Studies have been conducted to determine the initiating events involved in acute pancreatitis pathogenesis. These studies have shown that acinar cells are likely to be the first within 12 hours of the onset of acute pancreatitis [119]. Transplantation-induced pancreatitis is caused by ischemia-reperfusion [120,121]. Bile salt-induced pancreatitis [122] presents with arteriolar vasoconstriction and hypoperfusion of the microcirculation. Subsequently, arteriolar vasodilatation follows arteriolar vasoconstriction and establishment of capillary perfusion. Cellular interaction between leukocyte and endothelial cells increases during the vasodilatation phase, but is not present during vasoconstriction [123]. It has been reported that expression of IGF-1[58,65] and TGF-β1[124] are remarkably upregulated in acute pancreatitis.
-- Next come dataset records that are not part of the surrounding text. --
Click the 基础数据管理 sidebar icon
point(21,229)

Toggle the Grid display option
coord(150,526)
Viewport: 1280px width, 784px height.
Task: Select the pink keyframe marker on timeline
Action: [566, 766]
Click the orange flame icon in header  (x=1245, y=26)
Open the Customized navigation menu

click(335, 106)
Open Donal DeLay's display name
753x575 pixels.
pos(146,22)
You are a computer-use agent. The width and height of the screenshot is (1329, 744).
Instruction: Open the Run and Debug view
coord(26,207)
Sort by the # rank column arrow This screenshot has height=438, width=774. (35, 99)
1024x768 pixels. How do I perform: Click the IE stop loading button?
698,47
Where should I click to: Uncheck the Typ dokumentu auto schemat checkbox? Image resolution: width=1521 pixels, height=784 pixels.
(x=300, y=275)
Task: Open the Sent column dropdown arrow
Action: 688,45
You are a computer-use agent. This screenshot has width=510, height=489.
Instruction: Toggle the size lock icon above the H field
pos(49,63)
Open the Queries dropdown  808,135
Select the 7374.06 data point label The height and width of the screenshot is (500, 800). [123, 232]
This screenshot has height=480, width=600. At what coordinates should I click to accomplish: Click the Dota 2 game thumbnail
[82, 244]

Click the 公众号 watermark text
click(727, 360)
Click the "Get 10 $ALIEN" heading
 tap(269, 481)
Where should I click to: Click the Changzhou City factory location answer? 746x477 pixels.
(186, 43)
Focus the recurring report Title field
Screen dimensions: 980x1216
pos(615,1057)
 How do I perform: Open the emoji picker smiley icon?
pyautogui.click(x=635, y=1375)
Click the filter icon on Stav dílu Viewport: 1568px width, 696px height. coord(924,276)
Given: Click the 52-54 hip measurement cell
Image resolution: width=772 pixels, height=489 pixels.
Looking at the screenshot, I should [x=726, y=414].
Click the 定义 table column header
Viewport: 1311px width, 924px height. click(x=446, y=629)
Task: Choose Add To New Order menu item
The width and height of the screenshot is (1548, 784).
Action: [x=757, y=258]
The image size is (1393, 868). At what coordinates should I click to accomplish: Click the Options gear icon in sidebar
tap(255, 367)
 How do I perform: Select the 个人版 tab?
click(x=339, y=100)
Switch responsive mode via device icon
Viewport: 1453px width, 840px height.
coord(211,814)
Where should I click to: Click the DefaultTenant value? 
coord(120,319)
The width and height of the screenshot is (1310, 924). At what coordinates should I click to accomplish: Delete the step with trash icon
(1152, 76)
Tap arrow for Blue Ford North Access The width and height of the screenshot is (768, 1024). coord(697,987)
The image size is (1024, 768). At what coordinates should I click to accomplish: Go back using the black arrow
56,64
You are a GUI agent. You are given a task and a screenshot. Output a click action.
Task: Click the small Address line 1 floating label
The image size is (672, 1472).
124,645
Moreover, IGF-1 increases regeneration of pancreatic acinar cells following acute pancreatitis [65]. During recovery period following pancreatitis some growth factors like PDGF-A, FGF-2, VEGF and TGF-ß are maximally changed [125] suggesting that acute pancreatitis resolved without fibrogenesis does not progress into chronic pancreatitis. Therefore, acute pancreatitis can be transformed to chronic pancreatitis if growth factor dependent fibrogenesis and excessive extracellular matrix formation persistently continue during or following recurrent acute pancreatitis. To date no evidence shows any specific growth factor that causes acute pancreatitis to become premalignant.

Chronic pancreatitis is divided into two stages: (i) an initial stage of recurrent acute pancreatitis (early stage chronic pancreatitis); and, (ii) progressive pancreatic dysfunction and/or calcification (late stage chronic pancreatitis). Late stage chronic pancreatitis eventually can lead to pancreatic cirrhosis [126,127].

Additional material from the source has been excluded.